64 Further, as to the enforcement of these third party releases, assuming that I approve the Scheme and it comes into force, if a debenture holder sued the third party the third party could plead them in bar. Alternatively, Angas being the subject of the Scheme could seek an injunction against the debenture holder from acting inconsistently with the terms of the Scheme. Neither option would necessarily require the third party to execute a separate instrument so as to be able to take the benefit of the release but be bound by the burden of the Scheme. Perhaps a third party might insist on this to protect its interests. But not to so insist could hardly prejudice the debenture holder at least in terms of the third party release. But obviously if the third party was providing a monetary or other substantial benefit to the Scheme, then that is a different question. From the debenture holders' perspective they would want the third party to also execute, say, a separate deed poll to fortify the requirement of the third party to provide the benefit.
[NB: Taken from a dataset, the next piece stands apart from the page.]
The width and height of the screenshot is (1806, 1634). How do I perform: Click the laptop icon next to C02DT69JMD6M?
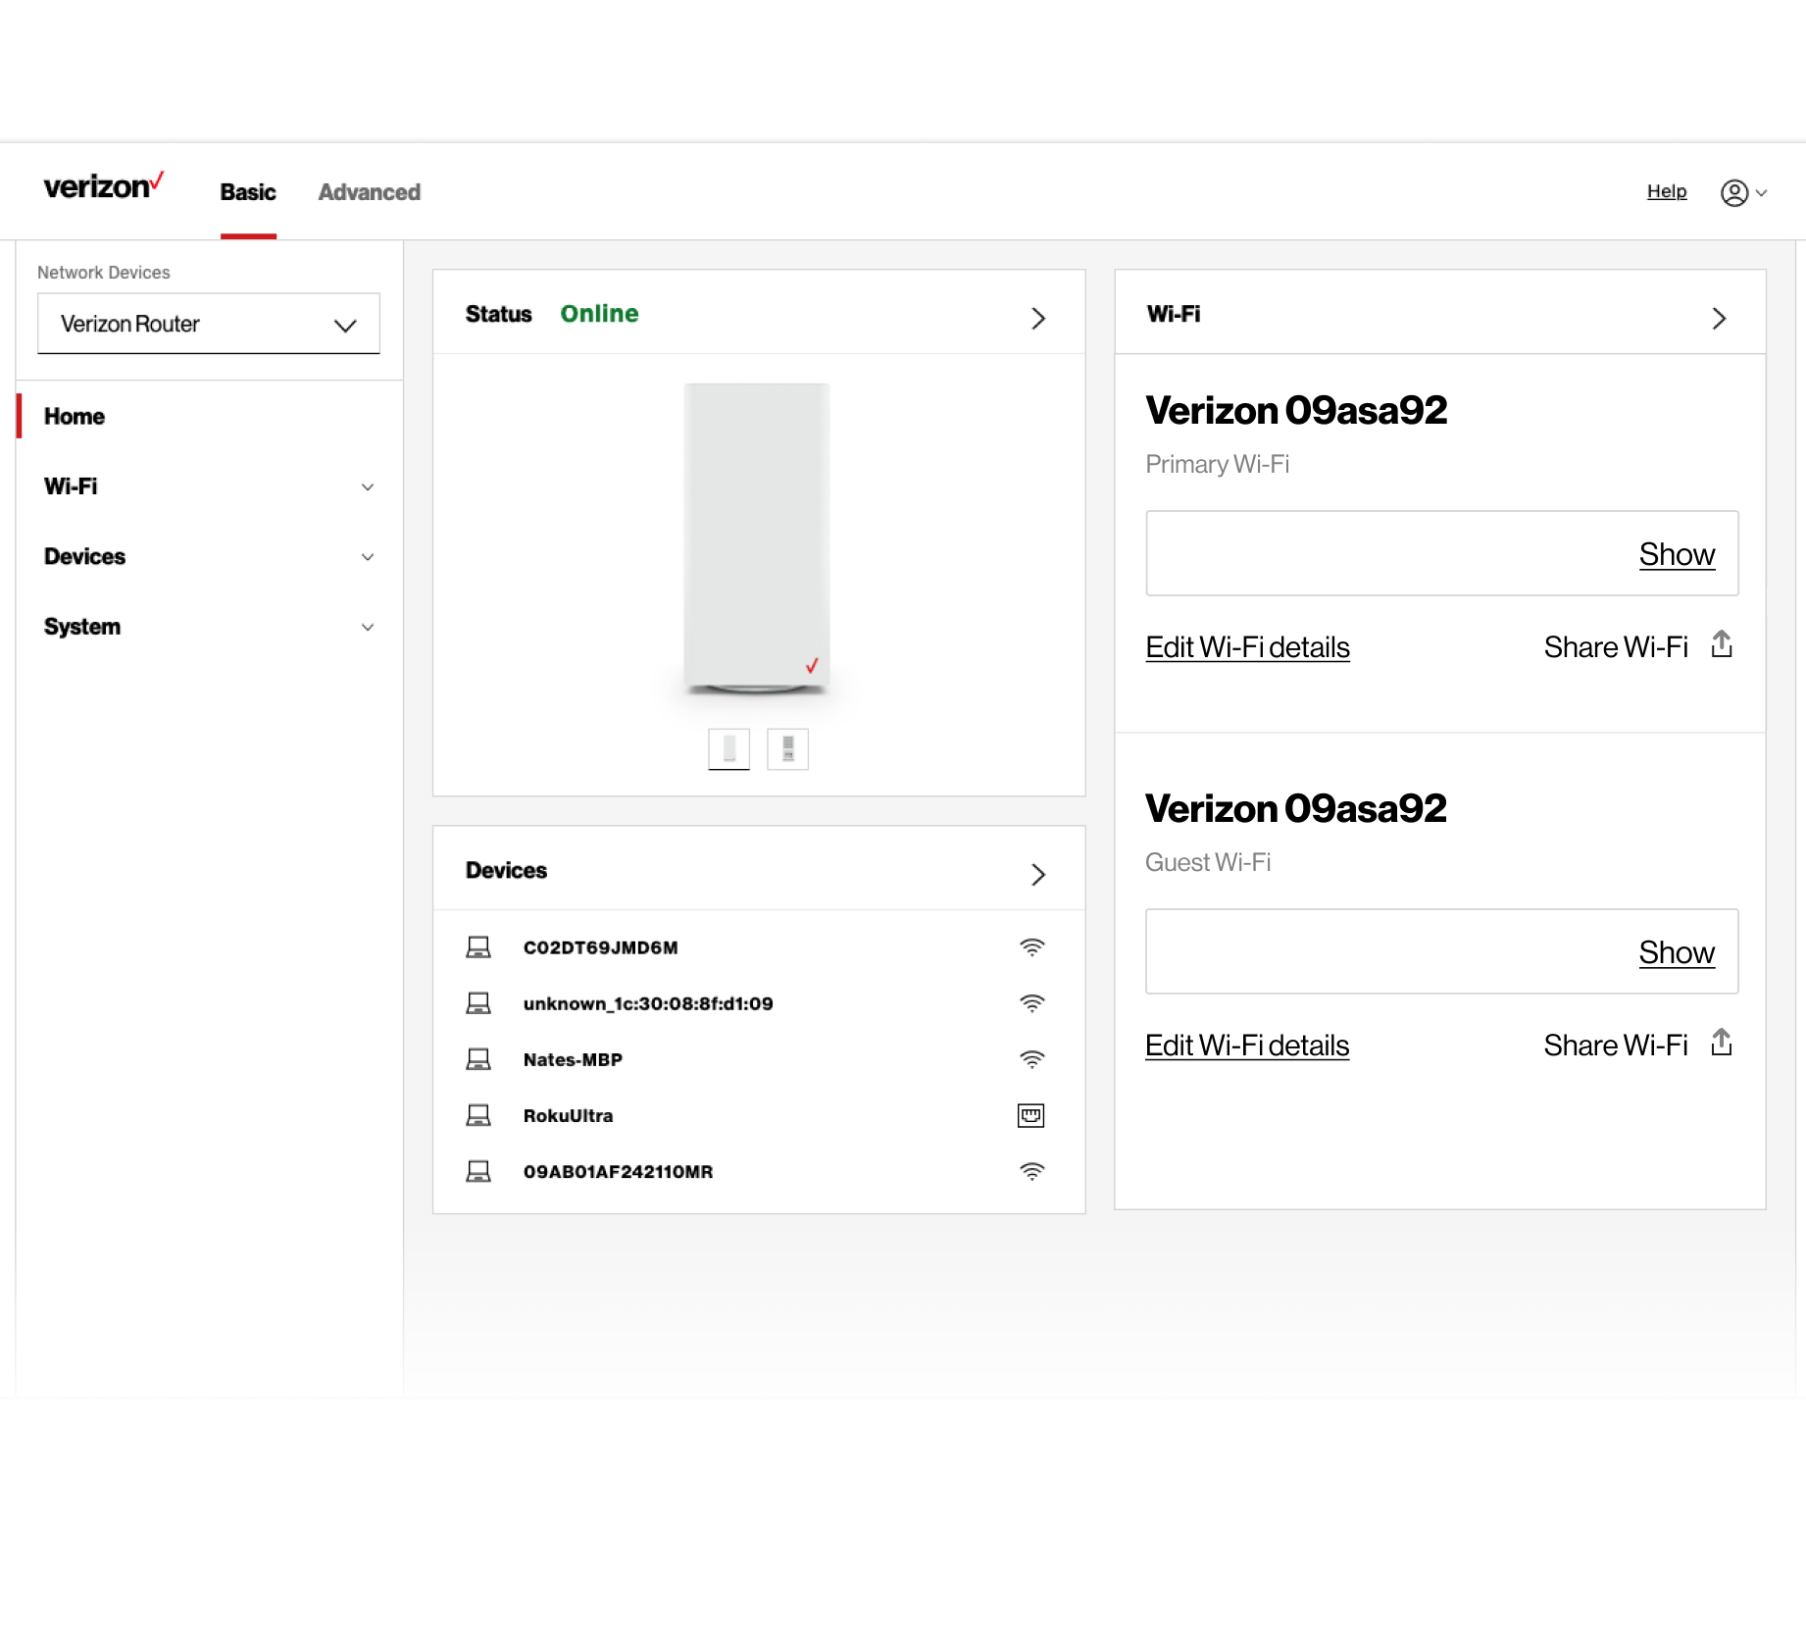click(478, 947)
65 Finally, to the extent that the releases raise any issues of fairness, that is a matter to be addressed at the second court hearing with the benefit also of the views of debenture holders from the scheme meeting (In the matter of BIS Finance Pty Limited; In the matter of Artsonig Pty Limited [2017] NSWSC 1713 at [44] per Black J). But for the purposes of the first court hearing it is sufficient to observe the following matters.
66 First, the proposed releases have been disclosed prominently and in sufficient detail in the scheme booklet so that if debenture holders have any concerns with the proposed releases they can be raised at or before the scheme meeting with Angas and the Trustee.
67 Second, the releases contain the standard carve-outs for fraud, wilful misconduct, recklessness or gross negligence.
68 Third, the releases are to be seen as reasonably connected to the proposed restructuring effected by the proposed Scheme in the sense that they can logically be seen as important for the viability and structural integrity of the proposed Scheme.
69 Fourth, in relation to the releases of the directors, if claims could be brought against the directors it could imperil Angas' ability to obtain the necessary professional indemnity insurance required by Regulatory Guide 126: Compensation and insurance arrangements for AFS as a Chapter 7 licensee in future years and would inevitably distract Angas from successfully managing the restructured business in the interests of debenture holders as the new owners of the restructured business.
70 Fifth, in relation to the release of the Trustee, if claims could continue to be brought against the Trustee, then the Trustee would presumably wish to preserve its right to an indemnity from the assets of Angas which may adversely affect the viability of the proposed Scheme.